Savoir-vivre communautaire
Wikipédia est un projet collaboratif qui suit des règles de savoir-vivre : vous êtes tenu de respecter les autres wikipédiens, même lorsqu’il y a désaccord. Restez toujours poli, courtois et respectueux. Recherchez le consensus. Ne vous livrez pas à des agressions contre des personnes, ni à des généralisations insultantes. Gardez votre sang-froid lorsque l’atmosphère chauffe. Évitez les guerres d’édition. Ne perdez pas de vue qu’il y a 1 896 659 articles différents sur la Wikipédia francophone, sur lesquels vous pouvez travailler et discuter. Agissez de bonne foi et partez du principe que vos interlocuteurs font de même, sauf preuve flagrante du contraire. Efforcez-vous d’être ouvert, accueillant et amical.
 
Souplesse des règles
Wikipédia n’a pas d’autres règles fixes que les cinq principes fondateurs énoncés ici. N’hésitez pas à être audacieux dans vos contributions puisque l’un des avantages de pouvoir modifier Wikipédia est que tout n’a pas à être parfait du premier coup. Il n’est donc pas nécessaire de connaître toutes les règles pour contribuer. Si vous faites des erreurs, d’autres contributeurs les détecteront, les corrigeront et vous les expliqueront. Ne vous inquiétez pas non plus de commettre un impair : toutes les versions précédentes des articles sont conservées et accessibles par le biais de l’historique, il est donc impossible d’endommager ou de perdre irrémédiablement de l’information sur Wikipédia. Mais n’oubliez pas que tout ce que vous écrivez sera préservé pour la postérité.

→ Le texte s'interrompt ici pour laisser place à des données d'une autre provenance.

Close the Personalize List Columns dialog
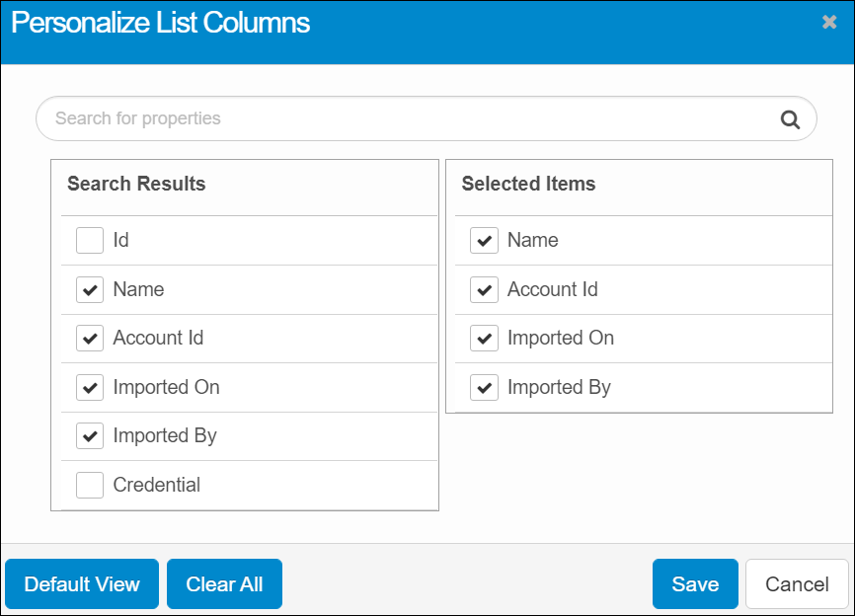This screenshot has width=855, height=616. (x=829, y=22)
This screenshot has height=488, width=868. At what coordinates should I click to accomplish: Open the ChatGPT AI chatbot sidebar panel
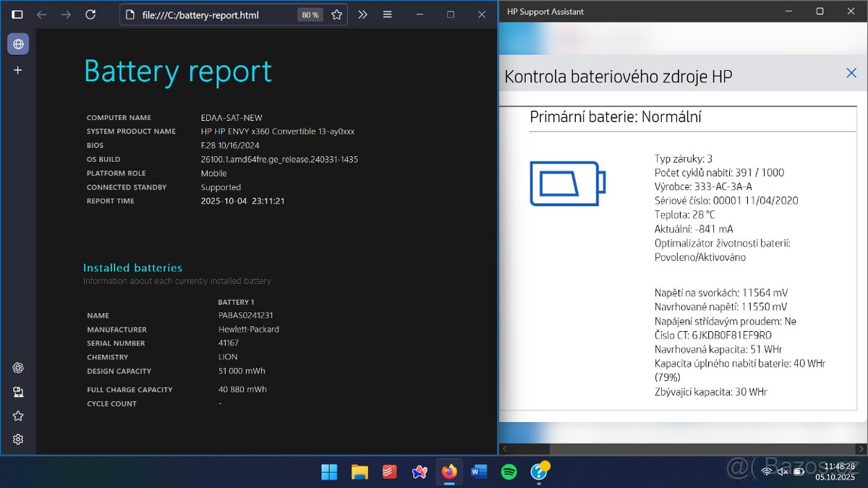[x=18, y=368]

Si Diderot et D’Alembert pouvaient voir ça… Ils en chialeraient d’émotion, sans doute !

Les Wikis sont une occasion inédite d’échanger des connaissances à grande échelle. C’est une mutualisation des savoirs qui se fonde, entre autres jolies choses, sur la confiance et la générosité. Cela dit, les articles de Wikipédia sont à tout instant surveillés, corrigés, modifiés, complétés, ajoutés. Bien sûr, il arrive encore que des inexactitudes, voire de grossières erreurs, restent pour un certain temps en ligne. C’est que les contributeurs de Wikipédia ne sont « que » des êtres humains, qu’on les pardonne… Mais la collaboration est d’une telle ampleur que ces erreurs sont de plus en plus rares, notamment sur les sujets les plus consultés.

Donc non, Wikipédia n’est pas le Diable, ce n’est certainement pas non plus le signe de la victoire du crétinisme dans notre civilisation. Lorsque quelqu’un parle d’un film que je n’ai pas vu, d’un groupe de musique expérimentale, d’un chanteur, d’un écrivain que je ne connais pas, d’un conflit historique que je ne maîtrise pas, d’un phénomène scientifique, d’une technologie nouvelle ou ancienne, d’un personnage de télévision, d’une association, d’une ville, d’un personnage historique, bref, de n’importe quoi ! mon premier réflexe, comme sans doute celui de la plupart de mes contemporains (et de mes collègues !!), c’est d’aller voir s’il y a un article sur Wikipédia. Et miracle ! la plupart du temps, il y en a un ! C’est toujours un point de départ.

Cependant (et oui, il y a toujours un « mais » !), ce n’est toujours qu’un point de départ. Parfois, on n’a pas besoin d’aller plus loin, parce que tout simplement ce n’est pas nécessaire. Par exemple, lorsqu’on me parle d’un groupe de musique que je ne connais pas, et que je vais voir l’article Wikipédia, il arrive qu’à la lecture de l’article, je me rende tout de suite compte que ce groupe de musique ne me plaira pas du tout ! Ainsi, je laisse tomber, je ne vais pas voir plus loin. Mais si l’article me donne envie, me laisse penser que ça va me plaire, alors j’approfondis mes recherches.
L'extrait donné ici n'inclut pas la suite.